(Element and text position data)
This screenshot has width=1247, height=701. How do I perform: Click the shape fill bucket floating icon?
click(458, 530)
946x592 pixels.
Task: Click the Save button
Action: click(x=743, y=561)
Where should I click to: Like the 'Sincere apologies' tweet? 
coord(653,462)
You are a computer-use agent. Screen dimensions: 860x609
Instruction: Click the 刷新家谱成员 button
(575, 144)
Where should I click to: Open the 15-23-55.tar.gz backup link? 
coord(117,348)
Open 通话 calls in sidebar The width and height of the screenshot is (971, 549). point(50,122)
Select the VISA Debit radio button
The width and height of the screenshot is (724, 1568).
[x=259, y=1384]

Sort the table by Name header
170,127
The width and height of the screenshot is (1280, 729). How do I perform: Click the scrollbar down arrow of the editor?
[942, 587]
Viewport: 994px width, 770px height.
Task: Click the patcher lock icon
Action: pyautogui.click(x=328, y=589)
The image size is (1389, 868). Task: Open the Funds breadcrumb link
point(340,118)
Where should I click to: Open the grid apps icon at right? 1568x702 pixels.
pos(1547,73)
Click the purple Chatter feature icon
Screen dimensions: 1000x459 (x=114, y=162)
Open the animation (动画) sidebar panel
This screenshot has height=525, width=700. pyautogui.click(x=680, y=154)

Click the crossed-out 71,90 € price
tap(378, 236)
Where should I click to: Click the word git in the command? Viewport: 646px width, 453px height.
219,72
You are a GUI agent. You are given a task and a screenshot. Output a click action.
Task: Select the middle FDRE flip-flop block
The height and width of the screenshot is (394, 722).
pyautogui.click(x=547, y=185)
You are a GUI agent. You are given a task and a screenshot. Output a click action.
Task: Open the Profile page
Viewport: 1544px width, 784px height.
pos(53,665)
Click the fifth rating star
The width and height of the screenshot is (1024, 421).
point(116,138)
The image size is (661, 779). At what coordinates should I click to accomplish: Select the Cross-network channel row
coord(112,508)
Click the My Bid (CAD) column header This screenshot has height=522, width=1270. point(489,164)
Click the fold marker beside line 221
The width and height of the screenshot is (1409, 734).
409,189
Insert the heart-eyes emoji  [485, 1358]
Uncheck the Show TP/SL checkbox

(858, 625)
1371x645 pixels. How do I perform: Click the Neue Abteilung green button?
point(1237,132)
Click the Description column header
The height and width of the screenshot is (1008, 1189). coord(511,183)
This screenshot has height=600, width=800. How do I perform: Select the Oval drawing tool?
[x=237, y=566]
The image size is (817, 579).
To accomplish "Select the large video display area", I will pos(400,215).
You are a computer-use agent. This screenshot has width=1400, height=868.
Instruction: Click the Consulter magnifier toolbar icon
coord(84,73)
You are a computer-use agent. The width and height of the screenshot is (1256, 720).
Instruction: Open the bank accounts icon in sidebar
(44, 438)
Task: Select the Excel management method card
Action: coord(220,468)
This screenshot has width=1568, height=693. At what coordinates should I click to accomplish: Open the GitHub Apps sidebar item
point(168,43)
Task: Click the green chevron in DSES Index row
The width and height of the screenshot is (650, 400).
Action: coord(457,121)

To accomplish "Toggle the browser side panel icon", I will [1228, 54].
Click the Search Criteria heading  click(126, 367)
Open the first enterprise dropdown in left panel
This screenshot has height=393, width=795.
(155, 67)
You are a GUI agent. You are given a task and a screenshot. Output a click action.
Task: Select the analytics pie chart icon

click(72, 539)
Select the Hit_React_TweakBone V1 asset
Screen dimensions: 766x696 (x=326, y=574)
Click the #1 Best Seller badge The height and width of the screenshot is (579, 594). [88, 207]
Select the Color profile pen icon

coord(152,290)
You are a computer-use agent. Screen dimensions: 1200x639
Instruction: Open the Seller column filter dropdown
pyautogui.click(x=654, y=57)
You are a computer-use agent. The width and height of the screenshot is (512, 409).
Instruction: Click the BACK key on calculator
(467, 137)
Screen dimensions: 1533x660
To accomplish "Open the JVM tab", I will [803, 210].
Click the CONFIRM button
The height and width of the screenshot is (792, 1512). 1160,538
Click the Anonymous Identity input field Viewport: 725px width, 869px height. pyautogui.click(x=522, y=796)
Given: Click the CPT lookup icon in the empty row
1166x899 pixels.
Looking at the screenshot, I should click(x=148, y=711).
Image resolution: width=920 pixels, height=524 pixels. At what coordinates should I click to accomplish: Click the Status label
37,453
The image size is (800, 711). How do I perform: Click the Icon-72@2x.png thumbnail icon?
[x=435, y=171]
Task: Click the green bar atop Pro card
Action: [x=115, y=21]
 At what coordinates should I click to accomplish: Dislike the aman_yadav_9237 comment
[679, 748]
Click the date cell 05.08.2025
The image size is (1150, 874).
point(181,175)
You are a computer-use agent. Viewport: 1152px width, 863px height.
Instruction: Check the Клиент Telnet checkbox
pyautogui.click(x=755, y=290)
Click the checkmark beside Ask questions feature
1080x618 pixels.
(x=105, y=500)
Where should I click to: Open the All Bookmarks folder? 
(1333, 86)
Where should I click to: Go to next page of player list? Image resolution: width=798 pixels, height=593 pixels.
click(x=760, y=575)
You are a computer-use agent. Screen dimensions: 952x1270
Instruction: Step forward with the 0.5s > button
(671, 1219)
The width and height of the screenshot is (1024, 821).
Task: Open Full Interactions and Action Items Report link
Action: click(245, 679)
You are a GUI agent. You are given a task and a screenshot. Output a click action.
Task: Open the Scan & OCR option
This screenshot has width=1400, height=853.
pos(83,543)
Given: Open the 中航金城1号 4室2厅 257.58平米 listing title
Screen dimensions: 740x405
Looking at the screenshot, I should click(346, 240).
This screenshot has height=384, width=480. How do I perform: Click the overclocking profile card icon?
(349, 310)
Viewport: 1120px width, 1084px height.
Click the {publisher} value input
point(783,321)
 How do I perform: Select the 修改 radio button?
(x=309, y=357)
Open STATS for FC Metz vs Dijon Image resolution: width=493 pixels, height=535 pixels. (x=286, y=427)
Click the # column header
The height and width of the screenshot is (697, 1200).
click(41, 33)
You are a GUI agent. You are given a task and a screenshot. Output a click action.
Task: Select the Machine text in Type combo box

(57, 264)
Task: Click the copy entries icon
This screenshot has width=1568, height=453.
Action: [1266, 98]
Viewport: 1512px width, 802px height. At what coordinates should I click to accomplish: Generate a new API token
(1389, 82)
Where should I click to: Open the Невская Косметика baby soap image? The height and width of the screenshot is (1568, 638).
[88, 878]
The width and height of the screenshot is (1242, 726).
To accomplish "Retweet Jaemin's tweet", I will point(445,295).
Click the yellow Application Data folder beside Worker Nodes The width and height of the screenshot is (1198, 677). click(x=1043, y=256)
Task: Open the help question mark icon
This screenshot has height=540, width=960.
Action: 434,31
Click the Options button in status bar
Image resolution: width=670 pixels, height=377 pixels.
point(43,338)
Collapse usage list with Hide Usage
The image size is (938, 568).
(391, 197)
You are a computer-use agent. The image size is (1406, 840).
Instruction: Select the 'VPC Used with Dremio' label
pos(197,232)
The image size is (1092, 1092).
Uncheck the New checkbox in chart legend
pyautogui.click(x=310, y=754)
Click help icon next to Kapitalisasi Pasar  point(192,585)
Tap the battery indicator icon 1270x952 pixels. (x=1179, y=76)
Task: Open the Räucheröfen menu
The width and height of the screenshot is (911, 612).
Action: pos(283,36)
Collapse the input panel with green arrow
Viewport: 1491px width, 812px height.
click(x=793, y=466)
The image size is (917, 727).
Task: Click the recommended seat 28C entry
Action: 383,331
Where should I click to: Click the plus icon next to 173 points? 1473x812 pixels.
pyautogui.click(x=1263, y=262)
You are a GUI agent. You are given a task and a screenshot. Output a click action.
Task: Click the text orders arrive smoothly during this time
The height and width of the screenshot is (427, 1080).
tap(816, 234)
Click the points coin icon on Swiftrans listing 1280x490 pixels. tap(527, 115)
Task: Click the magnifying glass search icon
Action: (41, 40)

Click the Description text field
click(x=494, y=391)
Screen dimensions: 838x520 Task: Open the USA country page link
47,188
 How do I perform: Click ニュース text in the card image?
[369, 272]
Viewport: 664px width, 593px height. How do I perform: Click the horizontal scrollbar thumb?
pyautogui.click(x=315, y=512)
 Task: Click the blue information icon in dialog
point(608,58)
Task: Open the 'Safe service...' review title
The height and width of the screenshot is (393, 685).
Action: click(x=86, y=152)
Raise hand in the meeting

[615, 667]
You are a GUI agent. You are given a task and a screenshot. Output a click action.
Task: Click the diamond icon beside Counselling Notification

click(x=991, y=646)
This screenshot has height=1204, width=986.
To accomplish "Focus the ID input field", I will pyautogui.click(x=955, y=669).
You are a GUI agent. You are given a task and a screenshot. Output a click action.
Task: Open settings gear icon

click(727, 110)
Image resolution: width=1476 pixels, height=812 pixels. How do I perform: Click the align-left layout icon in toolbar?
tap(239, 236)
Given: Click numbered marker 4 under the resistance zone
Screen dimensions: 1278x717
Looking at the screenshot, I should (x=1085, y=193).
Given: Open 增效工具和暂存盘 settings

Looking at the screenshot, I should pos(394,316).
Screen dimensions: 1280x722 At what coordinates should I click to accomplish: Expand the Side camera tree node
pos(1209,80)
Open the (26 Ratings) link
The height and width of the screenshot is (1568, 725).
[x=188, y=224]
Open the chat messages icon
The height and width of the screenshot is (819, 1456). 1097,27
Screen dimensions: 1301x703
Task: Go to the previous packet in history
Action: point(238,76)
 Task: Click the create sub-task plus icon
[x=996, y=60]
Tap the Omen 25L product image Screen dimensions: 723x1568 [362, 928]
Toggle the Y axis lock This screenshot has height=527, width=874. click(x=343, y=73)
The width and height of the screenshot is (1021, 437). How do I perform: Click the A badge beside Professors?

▶ [EXERCISE GOAL]: Reproduce the lines of the listing verbatim, beginning with the line that contains "Task: Click the copy entries icon" and ending after the line that contains "I will point(445,295).".

▶ [EXPECTED ANSWER]:
Task: Click the copy entries icon
This screenshot has width=1568, height=453.
Action: [1266, 98]
Viewport: 1512px width, 802px height. At what coordinates should I click to accomplish: Generate a new API token
(1389, 82)
Where should I click to: Open the Невская Косметика baby soap image? The height and width of the screenshot is (1568, 638).
[88, 878]
The width and height of the screenshot is (1242, 726).
To accomplish "Retweet Jaemin's tweet", I will point(445,295).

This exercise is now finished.